The effect of the posts, which are generally screencaps of websites and images found around the Web, is to starkly visualize the fact that gender and power are closely related. So are power and race. While the Tumblr doesn't limit itself regarding race, it doesn't have to, either: Nearly all of the all-male boards and memberships and organizations listed on the site so far are predominantly white.
The papal conclave
Depressing, hilarious, or both? Some lists, like the list of every The Tonight Show host, may seem trivial, especially when compared with all the U.N. secretaries, all the heads of the World Trade Organization, and three oil companies. But by giving you the small things (Groupon's management) along with the big (all the Joint Chiefs), we see how pervasive and complete the issue of gender inequality is.
"It just bears repeating."
Inspired by 100 Percent Men, I decided to see how easy it was to find things that were 100 percent men. I started with what seemed a foolproof gambit: an image search for "board of directors." Sure enough, 100 percent male, mostly white boards of directors were in instant abundance. Even more striking to me were the large numbers of boards that had only one woman each.

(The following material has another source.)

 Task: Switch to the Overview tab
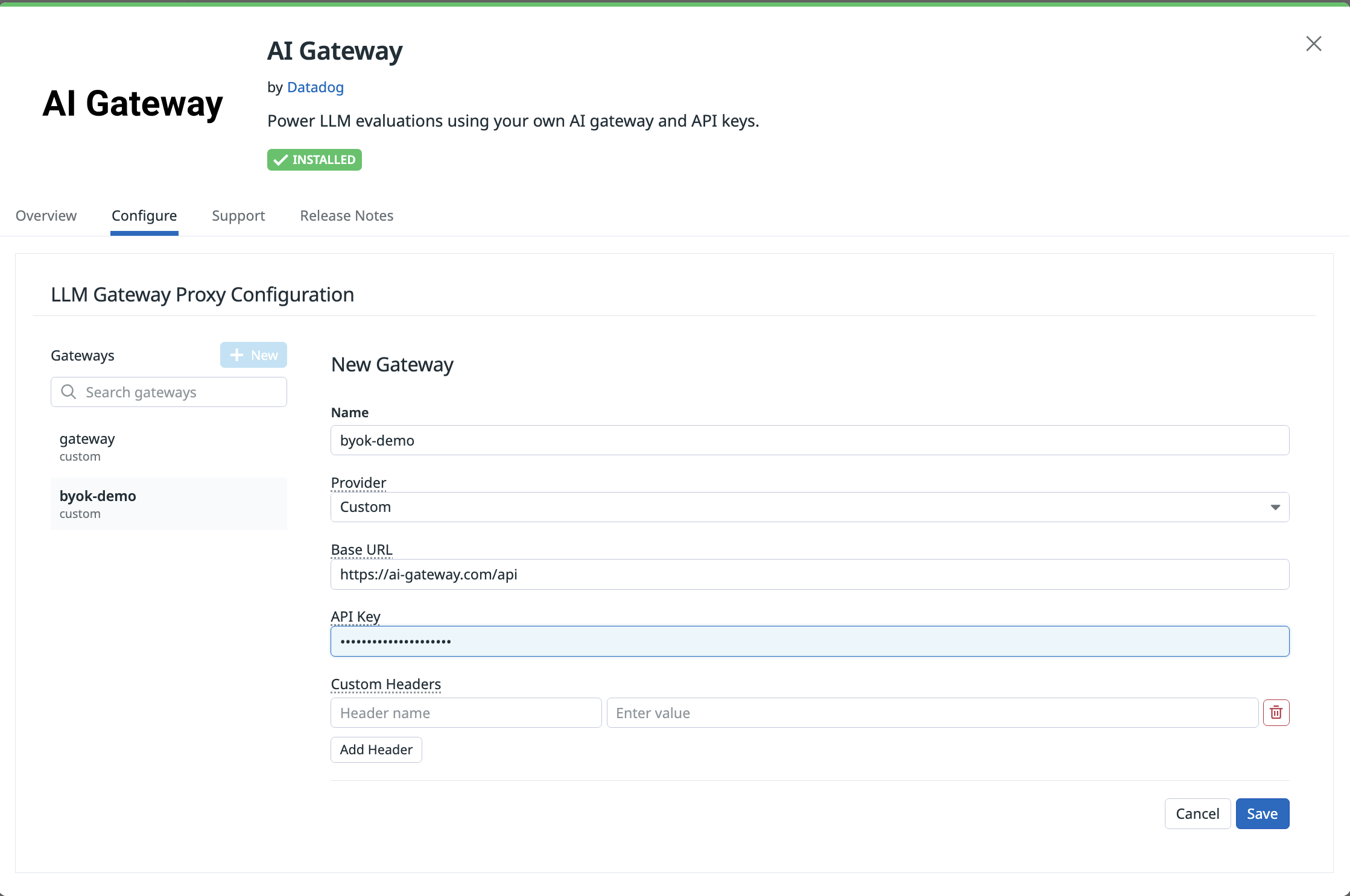[x=46, y=216]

Photo via Wake Christian Academy
While it may be unfair to judge the merit of an institution or project based solely upon a gender quota, increased representation of women at higher levels of society is crucial to overturning a society-wide power imbalance. The root issues that have ensured a male dean throughout history for five of America's top business schools are the same issues contributing to huge wage gaps between men and women—especially black women, who make 36 percent less than the average white American male.